**What needs to be done**. Below are records; how many of their lines contain "showing"? Give the number and no other words.

**Entries taken from a collection**.
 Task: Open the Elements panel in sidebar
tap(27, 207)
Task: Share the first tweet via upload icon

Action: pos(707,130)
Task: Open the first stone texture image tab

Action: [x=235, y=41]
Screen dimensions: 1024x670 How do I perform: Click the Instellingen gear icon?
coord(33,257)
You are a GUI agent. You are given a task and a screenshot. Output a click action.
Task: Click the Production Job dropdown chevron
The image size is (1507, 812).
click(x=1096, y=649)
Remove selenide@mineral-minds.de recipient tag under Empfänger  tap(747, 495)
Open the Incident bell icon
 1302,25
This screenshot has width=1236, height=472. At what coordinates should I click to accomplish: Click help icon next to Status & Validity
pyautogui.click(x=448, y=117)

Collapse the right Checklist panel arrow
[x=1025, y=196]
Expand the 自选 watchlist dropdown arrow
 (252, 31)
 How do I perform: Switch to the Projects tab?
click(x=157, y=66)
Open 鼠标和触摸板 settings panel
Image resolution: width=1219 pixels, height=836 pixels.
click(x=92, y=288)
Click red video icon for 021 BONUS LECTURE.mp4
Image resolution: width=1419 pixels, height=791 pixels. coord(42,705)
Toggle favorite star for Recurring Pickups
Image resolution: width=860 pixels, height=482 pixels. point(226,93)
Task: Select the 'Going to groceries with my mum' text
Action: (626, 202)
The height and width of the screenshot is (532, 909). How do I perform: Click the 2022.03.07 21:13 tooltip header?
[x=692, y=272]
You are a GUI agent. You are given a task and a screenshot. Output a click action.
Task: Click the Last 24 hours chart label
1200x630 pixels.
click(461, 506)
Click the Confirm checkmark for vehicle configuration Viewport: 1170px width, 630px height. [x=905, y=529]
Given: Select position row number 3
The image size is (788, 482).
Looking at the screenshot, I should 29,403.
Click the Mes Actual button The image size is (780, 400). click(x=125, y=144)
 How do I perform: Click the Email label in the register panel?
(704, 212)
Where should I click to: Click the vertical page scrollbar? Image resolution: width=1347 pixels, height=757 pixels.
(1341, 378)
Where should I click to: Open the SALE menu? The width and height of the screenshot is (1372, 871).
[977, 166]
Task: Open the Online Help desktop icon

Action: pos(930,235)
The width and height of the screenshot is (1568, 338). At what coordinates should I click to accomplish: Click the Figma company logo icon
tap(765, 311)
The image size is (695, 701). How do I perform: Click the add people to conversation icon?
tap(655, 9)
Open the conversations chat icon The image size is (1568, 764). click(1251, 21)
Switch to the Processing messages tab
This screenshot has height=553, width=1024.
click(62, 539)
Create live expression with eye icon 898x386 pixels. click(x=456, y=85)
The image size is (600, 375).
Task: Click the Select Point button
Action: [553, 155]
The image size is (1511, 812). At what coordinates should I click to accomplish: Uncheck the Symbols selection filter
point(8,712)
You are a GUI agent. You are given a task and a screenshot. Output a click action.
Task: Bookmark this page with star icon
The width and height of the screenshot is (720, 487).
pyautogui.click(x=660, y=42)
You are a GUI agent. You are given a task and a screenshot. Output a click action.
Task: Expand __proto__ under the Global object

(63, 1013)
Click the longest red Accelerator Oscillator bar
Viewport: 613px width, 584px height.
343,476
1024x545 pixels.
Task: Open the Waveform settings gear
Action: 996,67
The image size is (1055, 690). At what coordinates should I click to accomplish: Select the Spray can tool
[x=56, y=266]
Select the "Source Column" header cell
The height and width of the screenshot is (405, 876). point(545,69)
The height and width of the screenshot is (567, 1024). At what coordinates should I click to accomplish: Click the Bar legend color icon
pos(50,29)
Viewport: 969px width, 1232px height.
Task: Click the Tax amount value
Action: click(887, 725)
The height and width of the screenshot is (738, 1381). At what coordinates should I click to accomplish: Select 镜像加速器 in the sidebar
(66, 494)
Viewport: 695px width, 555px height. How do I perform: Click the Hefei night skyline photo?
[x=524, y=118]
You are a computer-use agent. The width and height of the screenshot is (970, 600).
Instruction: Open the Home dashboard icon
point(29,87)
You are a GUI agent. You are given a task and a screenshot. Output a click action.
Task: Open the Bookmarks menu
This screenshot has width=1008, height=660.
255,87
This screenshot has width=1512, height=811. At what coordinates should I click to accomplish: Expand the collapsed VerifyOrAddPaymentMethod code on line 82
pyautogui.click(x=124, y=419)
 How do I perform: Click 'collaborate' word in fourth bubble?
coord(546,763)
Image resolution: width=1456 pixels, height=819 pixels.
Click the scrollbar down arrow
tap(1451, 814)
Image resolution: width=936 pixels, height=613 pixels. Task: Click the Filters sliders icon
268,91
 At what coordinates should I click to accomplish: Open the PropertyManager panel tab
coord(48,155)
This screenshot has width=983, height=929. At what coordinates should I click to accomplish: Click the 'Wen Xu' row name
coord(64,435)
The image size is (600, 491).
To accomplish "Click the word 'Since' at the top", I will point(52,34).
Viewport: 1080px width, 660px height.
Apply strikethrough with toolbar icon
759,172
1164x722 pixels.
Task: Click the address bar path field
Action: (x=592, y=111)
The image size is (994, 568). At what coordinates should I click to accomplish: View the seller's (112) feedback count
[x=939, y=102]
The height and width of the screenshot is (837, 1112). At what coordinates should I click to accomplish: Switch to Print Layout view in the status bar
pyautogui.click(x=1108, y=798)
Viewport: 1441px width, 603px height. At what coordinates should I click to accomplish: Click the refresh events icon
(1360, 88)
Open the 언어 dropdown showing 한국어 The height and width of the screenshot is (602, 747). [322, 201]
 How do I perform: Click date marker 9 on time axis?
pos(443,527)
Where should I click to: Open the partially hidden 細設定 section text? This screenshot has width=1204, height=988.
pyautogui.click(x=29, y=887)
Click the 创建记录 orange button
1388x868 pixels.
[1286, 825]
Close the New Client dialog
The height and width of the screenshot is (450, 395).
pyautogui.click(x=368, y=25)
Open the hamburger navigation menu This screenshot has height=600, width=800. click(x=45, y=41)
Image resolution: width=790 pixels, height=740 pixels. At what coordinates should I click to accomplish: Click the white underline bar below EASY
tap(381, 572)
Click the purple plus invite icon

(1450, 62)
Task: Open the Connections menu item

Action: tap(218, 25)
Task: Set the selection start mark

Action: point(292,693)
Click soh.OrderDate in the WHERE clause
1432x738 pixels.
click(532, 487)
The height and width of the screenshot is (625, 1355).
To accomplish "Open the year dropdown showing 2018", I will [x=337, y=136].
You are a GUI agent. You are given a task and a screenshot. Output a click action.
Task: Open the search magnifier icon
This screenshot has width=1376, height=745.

**Answer to the exercise**. 2